Waiting for Godot, the event the expectation of which has enabled more than a few of us to take that next step through this winter's slush. Pozzo and the rest of Beckett's boys played by an all-Negro cast. Tonight is the second of ten, at the Shubert. (Mat. on Sattidy).

The Waltz of the Toreadors is an import from London, not Madrid. (The Spanish know better.) There is a lot of frank talk about sex, at the Colonial.


Baby Doll is less salacious than either its ads or the short on Reno which runs with it. It is not a comedy, but it is by Tennessee Williams. Based on Twenty-Seven Wagonsful of Cotton, there is rapine, conflagration, and Southern talk, at the Metropolitan. Opens at 9:40 in the morning, for those who really need distraction.

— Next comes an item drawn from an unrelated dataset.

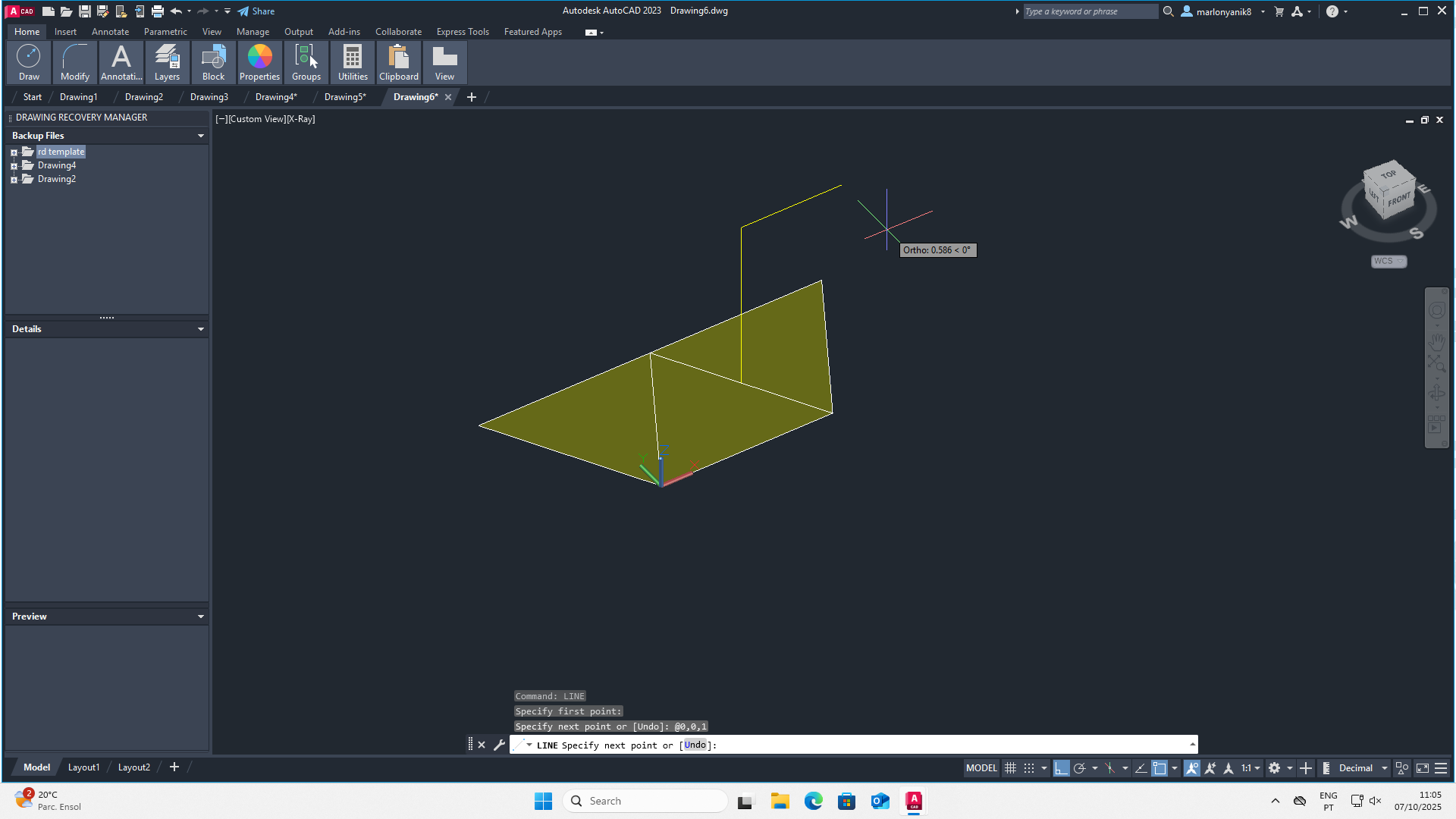
Task: Toggle Ortho mode in status bar
Action: pos(1061,768)
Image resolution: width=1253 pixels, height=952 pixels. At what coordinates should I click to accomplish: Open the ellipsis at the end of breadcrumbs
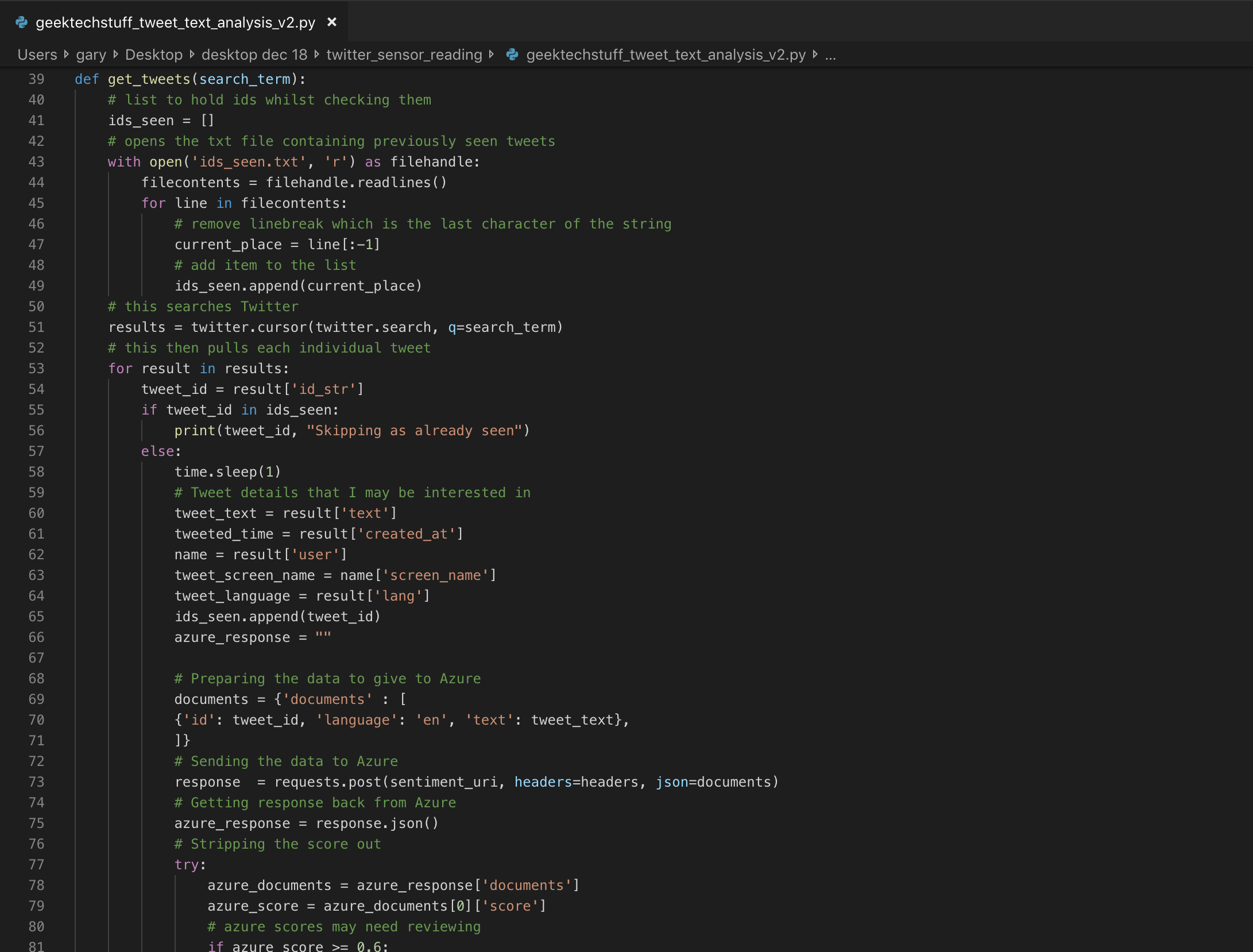pyautogui.click(x=830, y=55)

Teahouse of the August Moon has Marlon Brando, who speaks flawless Japanese. O-so, at Loew (State and Orpheum)

Lust for Life and The Young and the Passionate compete for the week's lurid titles. One is about Van Gogh and the other is about Italians, respectively at the Kenmore and the Brattle.

Mr. Hulot's Holiday provides several hours of quiet for those who have grown tired of talking to people in Widener. At the Strand.

For those skeptics who really think that movies aren't like life, the Keith Memorial is showing Bundle of Joy, which features Debbie Reynolds and Eddie Fisher in their first co-starring picture. There is humor, too, with Adolph Menjou as Daddy Fisher.

Edge of Hell is coming to the Beacon Hill.